The two share a special release memory. In December 2017, they found a 50-pound loggerhead. The following July, they were invited to the send-off, and were surprised to hear their names called. "We got to release our turtle!" Pilchard says.

"We didn't even have time to cry," Boucher laughs, recalling trying to lift the testudine that had grown to 77 pounds. "Watching it go into the water and just disappear . . . ," Pilchard says, her voice trailing off as she reflects on the memory.

As for Turtle 94, she continues a journey probably begun as a hatchling in Rancho Nuevo in Tamaulipas, Mexico, Bob Prescott says.

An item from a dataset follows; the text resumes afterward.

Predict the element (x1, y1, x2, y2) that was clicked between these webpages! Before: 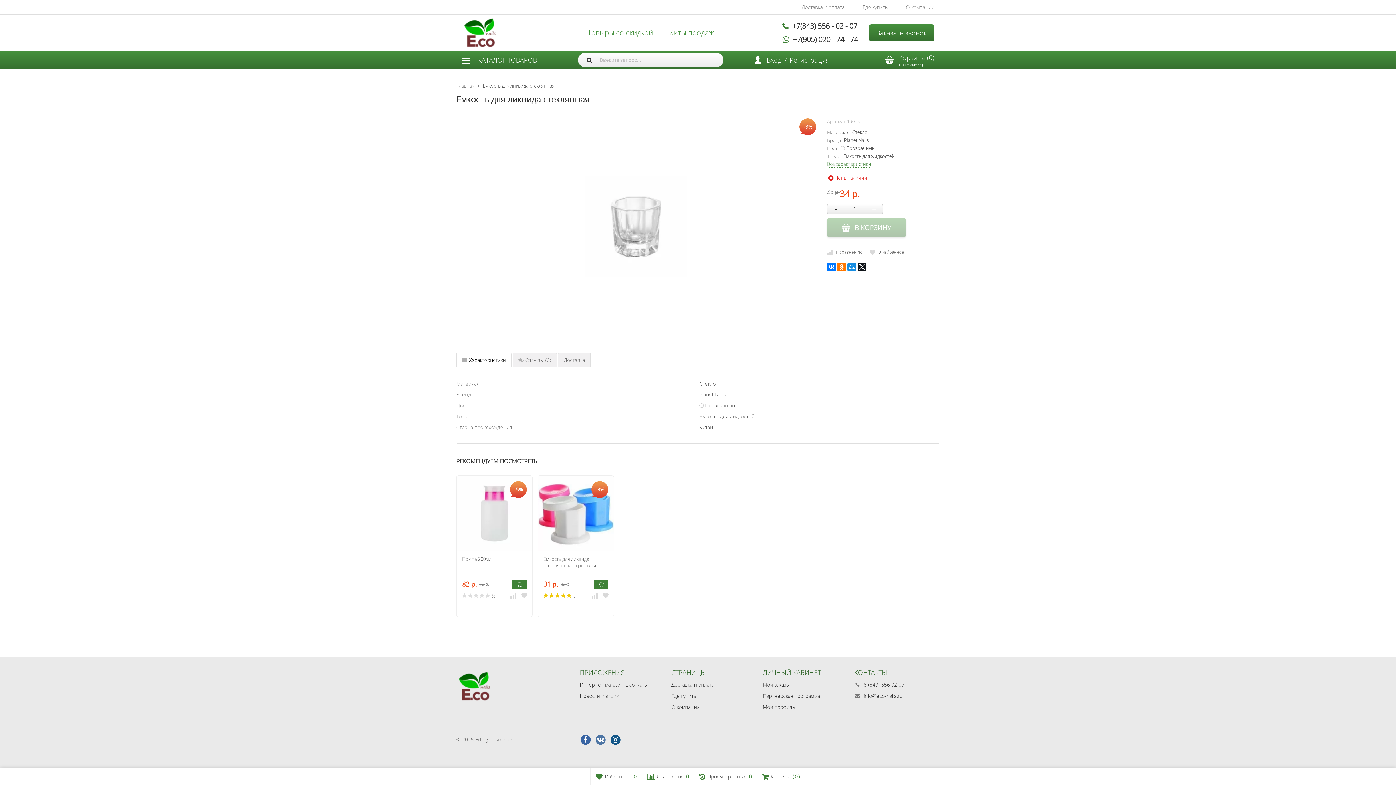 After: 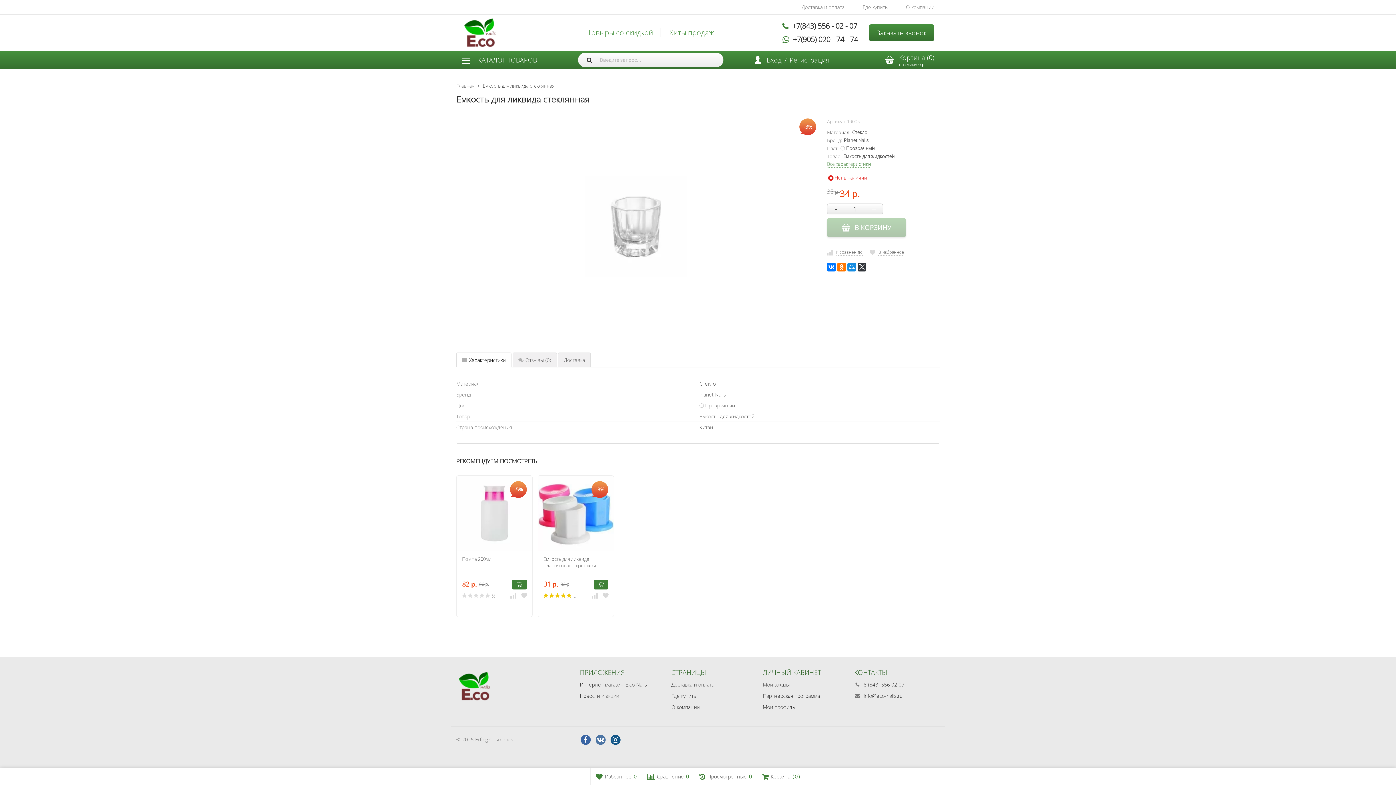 Action: bbox: (857, 262, 866, 271)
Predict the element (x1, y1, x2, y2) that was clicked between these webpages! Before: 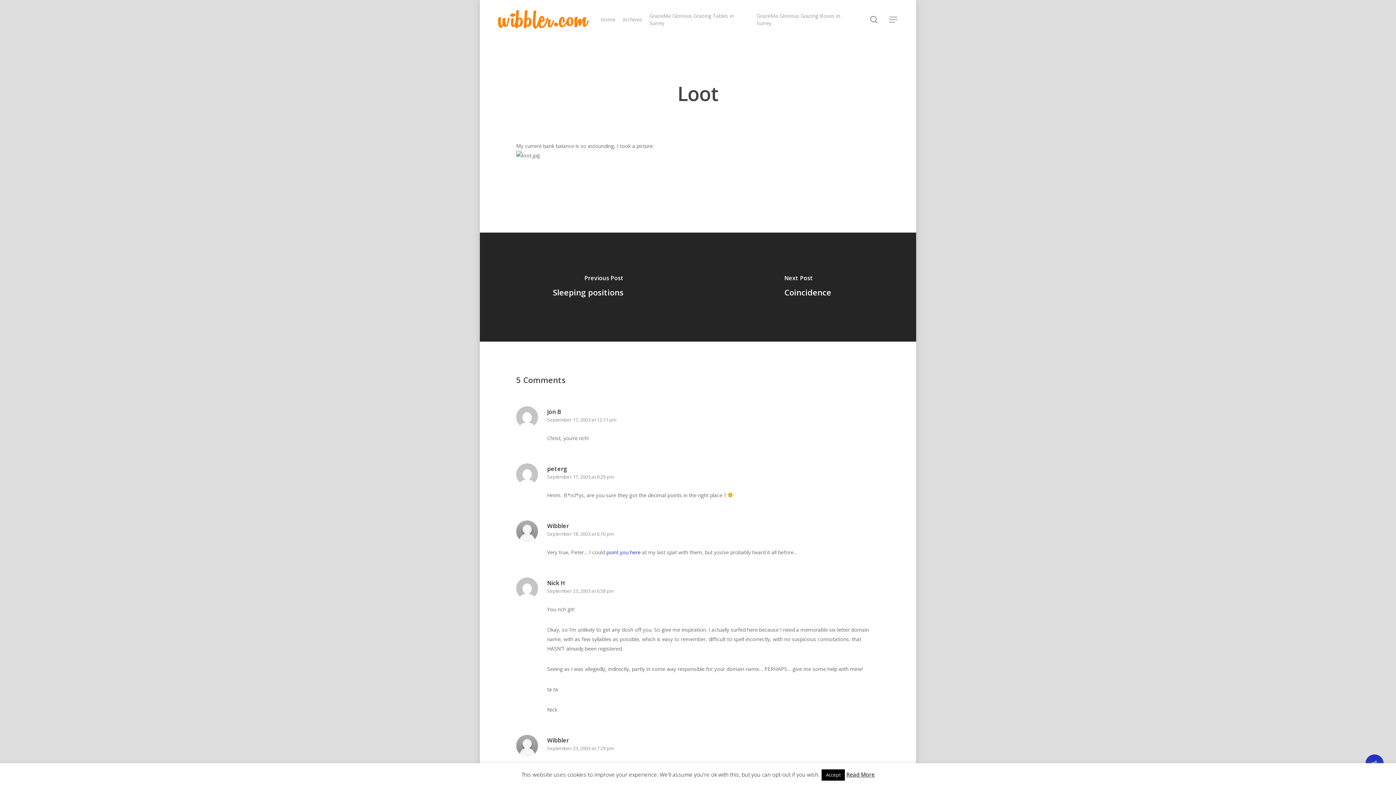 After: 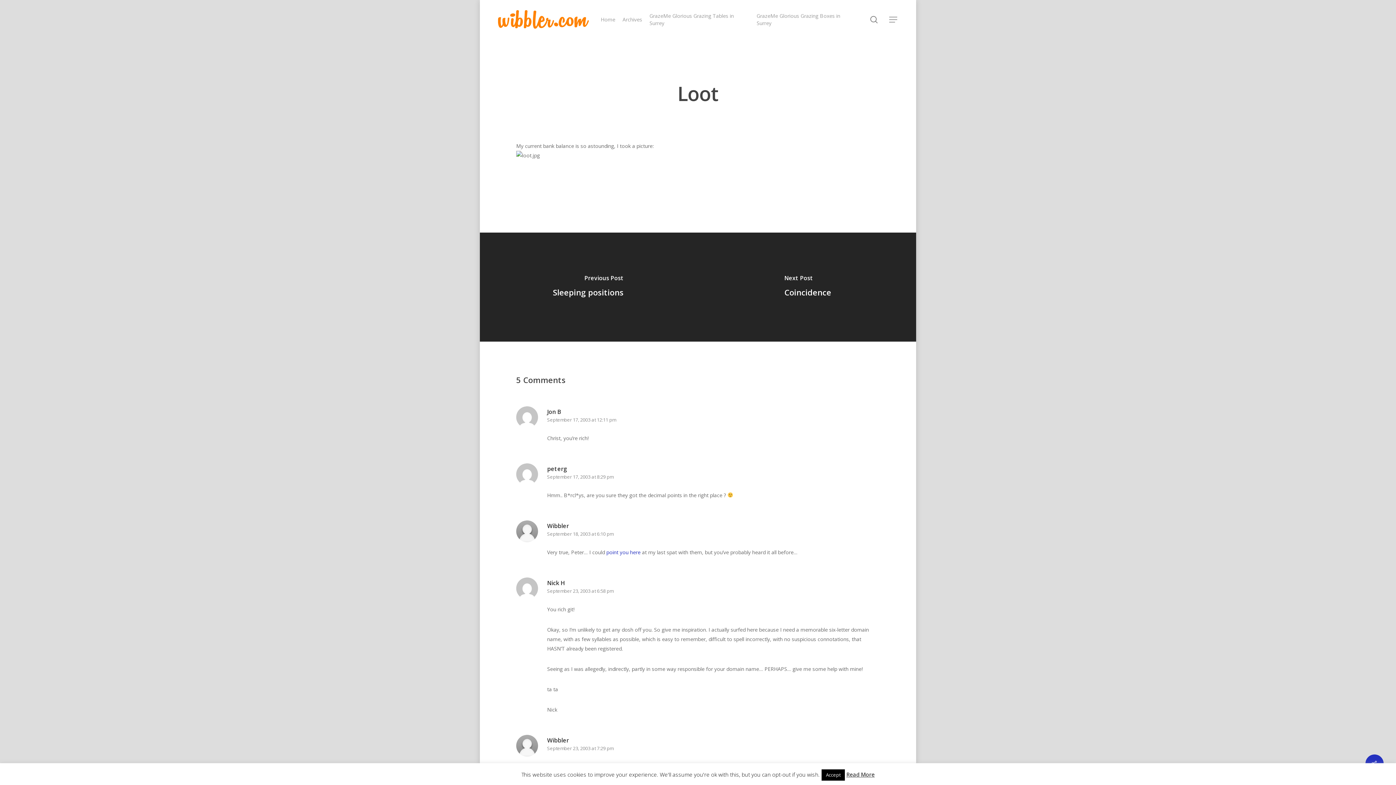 Action: label: Read More bbox: (846, 771, 874, 778)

There, binational conservation efforts helped ensure that her mother made it to shore to lay eggs. From the Gulf of Mexico, swept into the Florida currents, she may have visited the seaweed community of the Sargasso Sea before riding the jet stream toward New England.

When an attending vet signs off in Quincy, she will join other shelled-passengers on a flight to a collaborative organization or aquarium farther south along the East Coast for more convalescence, courtesy of Turtles Fly Too, brainchild of Leslie Weinstein who manages a roster of volunteer pilots for the charity. 

Then on the biggest day of her rare and precious life, she will inhale the scent of salty air, as did her innumerable ancestors going back to the time of the dinosaurs. With the goodwill of many humans (and one golden retriever) behind her, she will put one flipper in front of the other, and move toward the ocean that is home.